FYI, you can review this link to learn more about user roles and capabilities.

Check Point: What Have We Got So Far?

We have the blog up and running and anyone can register and start blogging. Now, we need to restrict access to the blog using IP adress and also throw in a highly restrictive robots.txt for peace of mind. The goal is to allow access to the blog from office LAN and forbid any Web spiders from indexing any page. We know that IP restriction will stop the spiders but there is nothing wrong with a two-line robots.txt to increase peace of mind. The robots.txt we installed in the blog directory had two lines:
User-agent: *
Disallow: /

 

Restricting Access to the Blog

To block all access to the blog from outside, we configured Apache to have the following directives:

# Use a redirect page to say sorry to users 
   # when they try to access the internal blog from outside
   ErrorDocument 403 http://server/sorry.html
   <Limit GET POST>
     Order Deny,Allow
     Deny from all
     # Add your office router IP address
     Allow from 1.2.3.4
   </Limit>

Our Web server that runs the blog site is on the Internet and thus the above-mentioned configuration is necessary. If yours is inside your LAN, this configured is not needed.

Check Point: Day After Blog in Announced

We annouced the availability of team blogs on our Wiki home page, which many of our users visit daily. Within a day, most of usual suspects with a voice signed up and started postings. A good mix of technical and non-technical posts started appearing daily — sharing has begun!

 

 

Counting Our Benefits

Many companies worry about making blogs available to employees becuase they fear sharing could lead to office politics, rumors, confusion and overall waste of paid time. We are not expert in corporate behavior trends and analysis; all we can report is that sharing works for us. It allows us to discover in-house talent that are often behind the scene and also improves writing skills — a rare jem among software engineers.

Next Step: Automated Posting via Email

We immediately realized that if we can automate postings from other tools that we use, we can inform everyone about birthdays, other events and highlight interesting stories from outside sorces.

To automate posts, we explored the email-to-blog capabilities of WordPress using the wp-mail.php as a POP3 mail box reader run via a cron job.

We were able to post simple messages by sending emails to the blog but we needed fancier capabilities like posting rich-media (HTML, image, audio, video) via email. Unfortunately, wp-mail.php did not handle rich-media at all. Google searches for plugins to do the same job resulted in finding plugins that do not work well and are written very poorly. We decided this is an area where we can devleop a plugin of our own. This plugin project have already started and will be made available to WordPress community when we are ready with an alpha version.

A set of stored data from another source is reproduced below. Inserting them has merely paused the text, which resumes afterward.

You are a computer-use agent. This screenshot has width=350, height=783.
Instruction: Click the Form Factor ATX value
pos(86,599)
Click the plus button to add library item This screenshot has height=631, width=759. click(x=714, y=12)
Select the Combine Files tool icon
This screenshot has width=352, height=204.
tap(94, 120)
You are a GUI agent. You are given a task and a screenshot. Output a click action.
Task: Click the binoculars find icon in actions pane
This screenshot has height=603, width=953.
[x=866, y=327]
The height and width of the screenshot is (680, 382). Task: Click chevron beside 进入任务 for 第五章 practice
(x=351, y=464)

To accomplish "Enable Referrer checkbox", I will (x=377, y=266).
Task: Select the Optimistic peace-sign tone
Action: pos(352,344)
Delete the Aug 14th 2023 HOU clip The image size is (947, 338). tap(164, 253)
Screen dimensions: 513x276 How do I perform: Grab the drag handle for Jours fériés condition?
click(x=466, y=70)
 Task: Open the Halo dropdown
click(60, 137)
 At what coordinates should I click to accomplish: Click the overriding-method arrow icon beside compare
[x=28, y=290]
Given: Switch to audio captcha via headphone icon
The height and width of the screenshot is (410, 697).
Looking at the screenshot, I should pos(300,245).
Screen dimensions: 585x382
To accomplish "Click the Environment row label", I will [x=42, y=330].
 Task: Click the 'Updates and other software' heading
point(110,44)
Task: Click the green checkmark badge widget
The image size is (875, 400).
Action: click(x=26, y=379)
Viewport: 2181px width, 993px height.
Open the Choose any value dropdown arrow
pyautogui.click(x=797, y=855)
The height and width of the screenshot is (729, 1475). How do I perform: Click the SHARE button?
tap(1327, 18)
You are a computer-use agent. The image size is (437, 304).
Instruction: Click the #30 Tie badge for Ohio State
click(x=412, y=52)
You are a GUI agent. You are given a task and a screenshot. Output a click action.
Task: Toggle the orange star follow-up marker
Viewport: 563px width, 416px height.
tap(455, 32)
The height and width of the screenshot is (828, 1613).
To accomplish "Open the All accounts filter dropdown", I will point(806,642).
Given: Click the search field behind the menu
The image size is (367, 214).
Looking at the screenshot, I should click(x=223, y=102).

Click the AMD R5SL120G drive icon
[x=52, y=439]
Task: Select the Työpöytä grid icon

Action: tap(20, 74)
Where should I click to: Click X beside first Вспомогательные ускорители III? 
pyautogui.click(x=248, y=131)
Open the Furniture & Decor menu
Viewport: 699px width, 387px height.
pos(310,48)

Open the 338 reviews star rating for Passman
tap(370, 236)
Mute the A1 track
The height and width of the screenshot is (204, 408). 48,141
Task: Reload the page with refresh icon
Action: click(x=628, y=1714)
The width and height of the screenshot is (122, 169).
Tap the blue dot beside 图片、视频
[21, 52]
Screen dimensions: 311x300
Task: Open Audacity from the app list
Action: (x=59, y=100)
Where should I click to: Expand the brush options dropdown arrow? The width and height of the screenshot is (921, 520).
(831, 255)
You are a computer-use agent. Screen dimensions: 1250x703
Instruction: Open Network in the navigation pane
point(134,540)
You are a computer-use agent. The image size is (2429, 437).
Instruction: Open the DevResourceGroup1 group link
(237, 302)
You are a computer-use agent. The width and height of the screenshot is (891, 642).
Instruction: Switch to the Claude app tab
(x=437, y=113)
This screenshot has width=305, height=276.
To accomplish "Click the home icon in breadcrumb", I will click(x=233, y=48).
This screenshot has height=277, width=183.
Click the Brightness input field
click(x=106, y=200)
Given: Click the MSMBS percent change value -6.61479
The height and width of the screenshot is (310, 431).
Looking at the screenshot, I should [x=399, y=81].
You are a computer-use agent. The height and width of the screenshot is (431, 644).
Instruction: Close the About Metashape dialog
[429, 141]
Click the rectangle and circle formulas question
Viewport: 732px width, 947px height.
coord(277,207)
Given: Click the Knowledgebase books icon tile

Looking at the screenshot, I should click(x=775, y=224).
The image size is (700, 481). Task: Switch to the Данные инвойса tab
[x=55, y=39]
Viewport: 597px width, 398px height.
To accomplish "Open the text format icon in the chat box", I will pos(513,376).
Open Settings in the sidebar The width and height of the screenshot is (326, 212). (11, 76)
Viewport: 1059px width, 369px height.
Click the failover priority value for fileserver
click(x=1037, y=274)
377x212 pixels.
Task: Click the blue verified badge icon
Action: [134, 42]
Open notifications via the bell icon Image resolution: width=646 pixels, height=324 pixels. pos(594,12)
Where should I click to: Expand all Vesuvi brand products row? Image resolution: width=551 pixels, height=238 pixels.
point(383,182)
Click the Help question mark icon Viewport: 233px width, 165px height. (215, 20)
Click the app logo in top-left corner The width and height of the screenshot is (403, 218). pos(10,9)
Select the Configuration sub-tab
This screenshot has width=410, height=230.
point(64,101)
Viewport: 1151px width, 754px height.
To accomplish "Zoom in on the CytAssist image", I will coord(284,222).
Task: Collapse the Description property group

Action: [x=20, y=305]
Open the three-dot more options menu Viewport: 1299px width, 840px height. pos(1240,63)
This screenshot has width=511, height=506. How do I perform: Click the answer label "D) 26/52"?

WordPress Look & Feel Customization
We wanted to change the look and feel of the default blog and found that WordPress theme concept is acceptable for most look and feel customization.
However, we did not quite like the fact that our UI designers needed to have full administrative access to change the theme CSS and other templates. If WordPress allowed a maintenance account role, we would have appreciated it more.
As a workaround, to avoid giving our UI designers access to the admin accout, we simply gave them sendbox blog where they perfected the look and feel with CSS and template changes. Once they were done, we replaced the template files using the Admin account.
Putting on PHP Developer Hat: Code Review
From the early days, we were not too excited about how WordPress uses the traditional “glue-PHP” concept in presentation and business logic separation. It was disappointing to see that WordPress in 2008 still uses embedded PHP scripts in presentation layer instead of using a template engine like Smarty or similar technologies. From developer’s point of view, we are not ready to give WordPress a five-star rating but from popularity and usability point of view it has alreay earned such rating throughout the world. We are now WordPress users.